**EXERCISE REQUIREMENTS**
Output the listing exactly as written, apart from its pictures.

*** Opening TASK INPUT ***

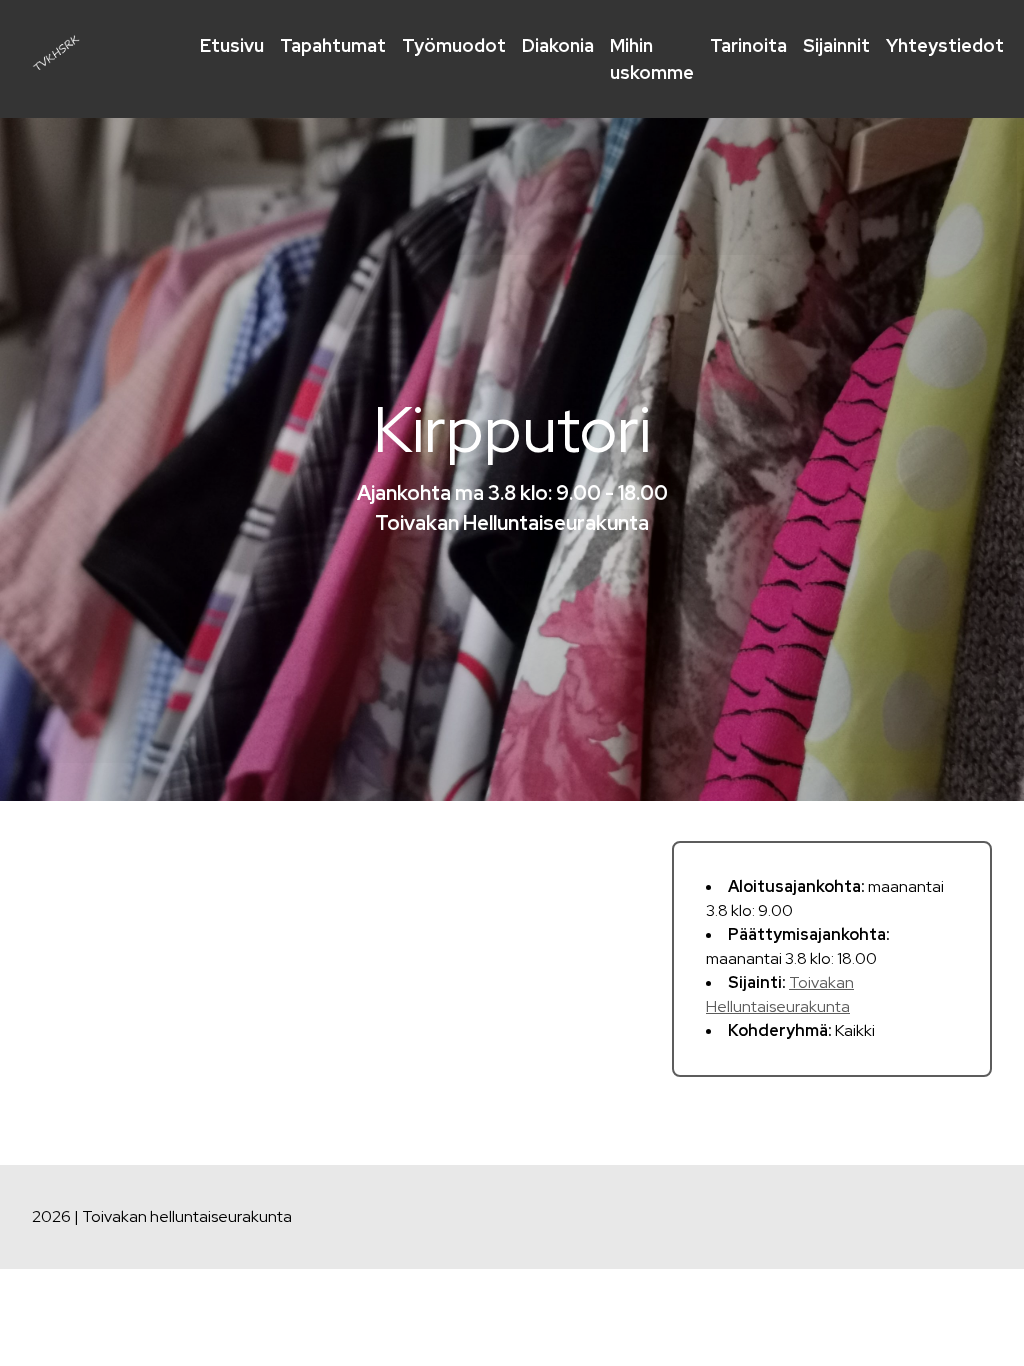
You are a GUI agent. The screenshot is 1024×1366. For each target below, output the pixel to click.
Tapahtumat (333, 45)
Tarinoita (748, 45)
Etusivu (232, 45)
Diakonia (558, 45)
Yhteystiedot (945, 45)
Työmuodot (454, 45)
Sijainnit (836, 45)
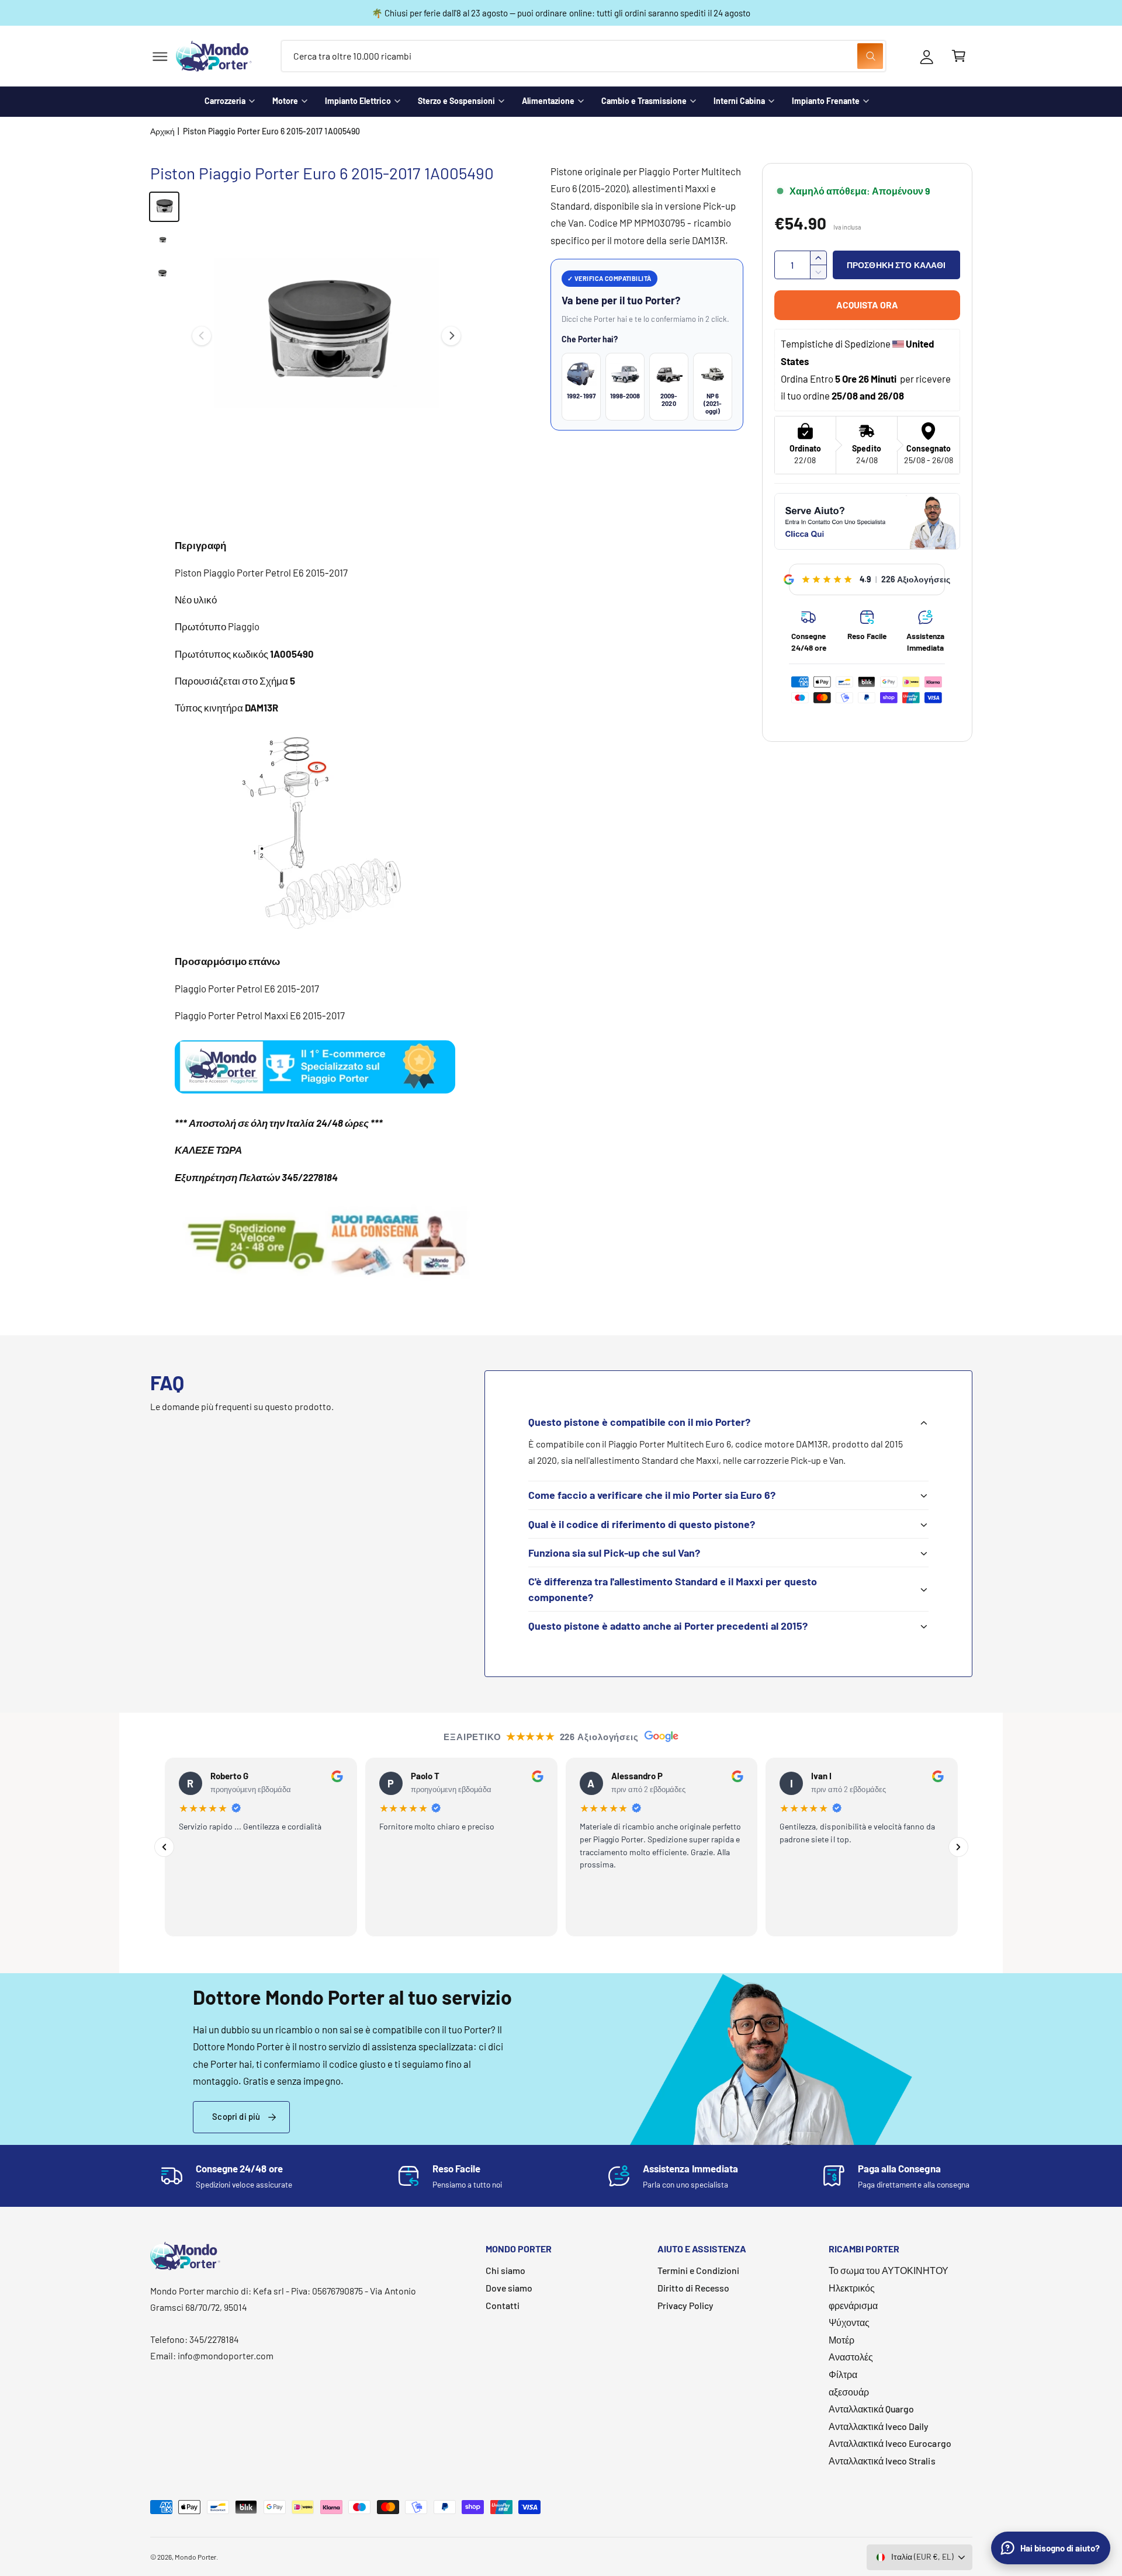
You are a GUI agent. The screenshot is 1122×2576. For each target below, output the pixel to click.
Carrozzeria (225, 101)
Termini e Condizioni (698, 2270)
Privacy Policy (685, 2305)
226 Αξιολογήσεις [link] (915, 579)
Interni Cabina (739, 101)
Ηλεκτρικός (852, 2287)
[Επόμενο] (958, 1847)
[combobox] (583, 56)
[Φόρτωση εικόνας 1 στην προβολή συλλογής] (164, 207)
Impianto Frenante (826, 101)
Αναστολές (851, 2356)
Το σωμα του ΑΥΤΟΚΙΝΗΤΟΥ (888, 2270)
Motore (285, 101)
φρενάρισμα (853, 2305)
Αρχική (162, 131)
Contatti (503, 2305)
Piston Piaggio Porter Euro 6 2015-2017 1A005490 (271, 131)
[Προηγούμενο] (164, 1847)
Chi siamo (505, 2270)
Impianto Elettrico (358, 101)
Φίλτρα (843, 2374)
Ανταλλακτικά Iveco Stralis (882, 2460)
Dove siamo (509, 2287)
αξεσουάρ (849, 2391)
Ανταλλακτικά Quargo (871, 2408)
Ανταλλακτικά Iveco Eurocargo (890, 2443)
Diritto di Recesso (693, 2287)
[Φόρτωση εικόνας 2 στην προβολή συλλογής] (164, 240)
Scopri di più (236, 2116)
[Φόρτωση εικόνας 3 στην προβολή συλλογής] (164, 274)
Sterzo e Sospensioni (456, 101)
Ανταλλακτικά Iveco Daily (879, 2426)
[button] (160, 56)
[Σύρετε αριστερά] (201, 336)
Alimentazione (548, 101)
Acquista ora (867, 304)
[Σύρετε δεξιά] (451, 336)
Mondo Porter (195, 2557)
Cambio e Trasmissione (644, 101)
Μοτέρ (841, 2339)
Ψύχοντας (849, 2322)
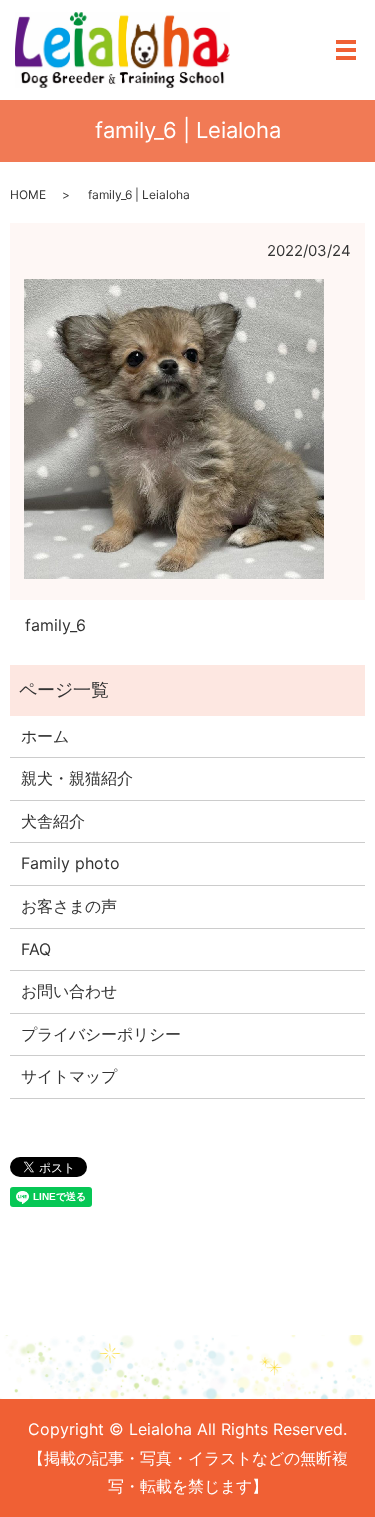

*** Closing TASK INPUT ***

**SOLUTION BELOW**
You are a GUI agent. The screenshot is 1024×1366. For each target below, output the pixel to click.
Tapahtumat (333, 45)
Tarinoita (748, 45)
Etusivu (232, 45)
Diakonia (558, 45)
Yhteystiedot (945, 45)
Työmuodot (454, 45)
Sijainnit (836, 45)
You are a GUI agent. The screenshot is 1122×2576. For each target below, output the pixel to click.
Carrozzeria (225, 101)
Termini e Condizioni (698, 2270)
Privacy Policy (685, 2305)
226 Αξιολογήσεις [link] (915, 579)
Interni Cabina (739, 101)
Ηλεκτρικός (852, 2287)
[Επόμενο] (958, 1847)
[combobox] (583, 56)
[Φόρτωση εικόνας 1 στην προβολή συλλογής] (164, 207)
Impianto Frenante (826, 101)
Αναστολές (851, 2356)
Το σωμα του ΑΥΤΟΚΙΝΗΤΟΥ (888, 2270)
Motore (285, 101)
φρενάρισμα (853, 2305)
Αρχική (162, 131)
Contatti (503, 2305)
Piston Piaggio Porter Euro 6 2015-2017 1A005490 (271, 131)
[Προηγούμενο] (164, 1847)
Chi siamo (505, 2270)
Impianto Elettrico (358, 101)
Φίλτρα (843, 2374)
Ανταλλακτικά Iveco Stralis (882, 2460)
Dove siamo (509, 2287)
αξεσουάρ (849, 2391)
Ανταλλακτικά Quargo (871, 2408)
Ανταλλακτικά Iveco Eurocargo (890, 2443)
Diritto di Recesso (693, 2287)
[Φόρτωση εικόνας 2 στην προβολή συλλογής] (164, 240)
Scopri di più (236, 2116)
[Φόρτωση εικόνας 3 στην προβολή συλλογής] (164, 274)
Sterzo e Sospensioni (456, 101)
Ανταλλακτικά Iveco Daily (879, 2426)
[button] (160, 56)
[Σύρετε αριστερά] (201, 336)
Alimentazione (548, 101)
Acquista ora (867, 304)
[Σύρετε δεξιά] (451, 336)
Mondo Porter (195, 2557)
Cambio e Trasmissione (644, 101)
Μοτέρ (841, 2339)
Ψύχοντας (849, 2322)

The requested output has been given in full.